The San Francisco Department of Public Health is trying out new strategies to tackle the city’s drug crisis after seeing a considerable jump in overdose deaths in January compared to the previous month.
Preliminary numbers show that 53 people died in January from unintentional overdose deaths, up from 36 deaths in December, according to the San Francisco Medical Examiner’s Office.
It’s the highest number of monthly preliminary overdose deaths since May 2025, yet lower than January figures from the last two years. In January 2025, 62 people died from unintentional drug overdoses and in the same month in 2024, 71 people died of overdoses.
Fentanyl, the synthetic opioid that is 50 to 100 times stronger than morphine, is the main culprit of the city’s overdose crisis.
“As I say every single month when I’m up here, every single overdose death is tragic,” Daniel Tsai, the city’s Department of Public Health director, said in a Friday briefing. “It’s preventable, it’s unacceptable, and we here in San Francisco at the Department of Public Health, across city governments and this administration, are going to continue to be tackling this as the public health epidemic that it is.”
New approach allows for earlier intervention
Tsai has been the director of DPH for one year after being appointed by Mayor Daniel Lurie. Tsai’s approaches to tackling the drug crisis have centered around getting people connected to treatment.

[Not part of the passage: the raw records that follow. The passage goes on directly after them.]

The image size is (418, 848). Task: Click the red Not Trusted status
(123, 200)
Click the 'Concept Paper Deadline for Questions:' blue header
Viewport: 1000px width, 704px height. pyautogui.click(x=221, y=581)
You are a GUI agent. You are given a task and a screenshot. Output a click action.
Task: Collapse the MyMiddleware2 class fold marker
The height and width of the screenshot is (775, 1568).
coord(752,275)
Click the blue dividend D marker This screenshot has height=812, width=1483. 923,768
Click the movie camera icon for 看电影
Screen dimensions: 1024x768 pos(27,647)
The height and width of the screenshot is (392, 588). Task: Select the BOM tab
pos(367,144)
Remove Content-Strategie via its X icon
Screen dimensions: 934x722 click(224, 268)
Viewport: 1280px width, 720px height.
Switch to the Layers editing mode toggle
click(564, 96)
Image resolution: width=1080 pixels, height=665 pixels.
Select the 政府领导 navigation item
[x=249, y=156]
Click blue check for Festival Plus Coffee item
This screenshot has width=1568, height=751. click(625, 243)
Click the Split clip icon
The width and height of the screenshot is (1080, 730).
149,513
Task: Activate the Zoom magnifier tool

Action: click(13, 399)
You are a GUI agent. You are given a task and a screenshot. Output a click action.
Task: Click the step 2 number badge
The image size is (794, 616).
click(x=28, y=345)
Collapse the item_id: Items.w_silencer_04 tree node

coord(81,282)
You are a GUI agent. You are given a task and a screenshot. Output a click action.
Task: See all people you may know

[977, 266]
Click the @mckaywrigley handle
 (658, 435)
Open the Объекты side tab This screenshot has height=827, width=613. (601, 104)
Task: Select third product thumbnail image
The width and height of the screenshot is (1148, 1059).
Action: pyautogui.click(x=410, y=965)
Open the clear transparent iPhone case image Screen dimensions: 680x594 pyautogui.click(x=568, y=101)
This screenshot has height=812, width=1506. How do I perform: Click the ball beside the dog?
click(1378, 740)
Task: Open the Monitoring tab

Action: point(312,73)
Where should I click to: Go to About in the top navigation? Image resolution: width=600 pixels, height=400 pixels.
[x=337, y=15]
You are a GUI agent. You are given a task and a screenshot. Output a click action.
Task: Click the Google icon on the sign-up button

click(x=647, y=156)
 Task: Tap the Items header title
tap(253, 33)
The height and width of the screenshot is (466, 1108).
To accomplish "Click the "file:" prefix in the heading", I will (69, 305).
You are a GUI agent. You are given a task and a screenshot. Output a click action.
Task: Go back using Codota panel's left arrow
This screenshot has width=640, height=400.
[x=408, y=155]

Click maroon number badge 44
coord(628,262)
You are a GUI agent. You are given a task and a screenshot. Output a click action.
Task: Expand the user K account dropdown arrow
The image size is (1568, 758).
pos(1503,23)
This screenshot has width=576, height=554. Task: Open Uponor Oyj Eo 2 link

Things like medication-assisted treatment to help people get off drugs, getting people with substance use disorder connected to treatment beds, and modifying harm-reduction approaches are some of the strategies that DPH has implemented.
But in 2025, the number of unintentional overdose deaths remained largely stagnant compared to the previous year. There were 621 fatal overdoses in 2025 and 635 in 2024.
“… Every single overdose death is tragic. It’s preventable, it’s unacceptable, and we … are going to continue to be tackling this as the public health epidemic that it is.”
Daniel Tsai, Department of Public Health director
At Friday’s briefing, Tsai discussed an updated approach using medication to help people get treatment in the city’s jail system.
“Our clinical teams, doctors, nurses, other clinicians, pharmacists and others, provide the best possible care to anybody that comes through the doors of the jail in San Francisco, because a large number of those folks have a substance use disorder,” Tsai said.
At San Francisco Jail Health Services, a branch of DPH, clinicians are starting to use injectable buprenorphine for patients coming into jail with opioid use disorder. Buprenorphine is a medication that acts on opioid receptors to help reduce cravings and withdrawal systems for those addicted to drugs like fentanyl.
“We recently launched a promising pilot using a weekly formulation of injectable buprenorphine,” said Chief Medical Officer of San Francisco Jail Health Services Dr. Tyler Mains at the briefing. “This has been a game changer for us because it allows patients to start medication eight hours after arrest, and the medication stays in their system for a few days.”
Injectable medication helps prevent withdrawal
Before the buprenorphine injection was introduced, clinicians at the jails were using the oral form of buprenorphine. To take the medication orally, inmates had to wait at least two to three days.
But according to Mains, more than half of the inmates coming into jail with opioid use disorder are released within a few days, thus they miss the opportunity to get started on buprenorphine.
“This weekly buprenorphine injection allows people to start treatment earlier,” Mains said. “It allows them to get better control of their withdrawal symptoms and to get to a more stable dose very quickly.”
In January, when the pilot program launched, 115 inmates received injectable buprenorphine. About half of those who got the vaccine in jail also followed up to get another injection within 30 days of release, according to Mains.
DPH and San Francisco Jail Health Services collaborate with several health providers and recovery centers throughout the city to help encourage people exiting jail to continue using buprenorphine or methadone.
Some of the people who are in jail who are arrested under the influence of drugs or for public intoxication may be diverted to a new center that is planned as an alternative to jail.
Last month, Lurie announced an effort to bring what’s called a “RESET” Center, or “Rapid Enforcement, Support, Evaluation, and Triage Center.” The center will provide more mental health and substance use treatment services than what nurses in the jails are able to provide.
Last week, the Board of Supervisors approved a contract with an organization to operate the RESET Center with the San Francisco Sheriff’s Office. Lurie has said that the site is expected to come in the spring and will be located next to the Hall of Justice.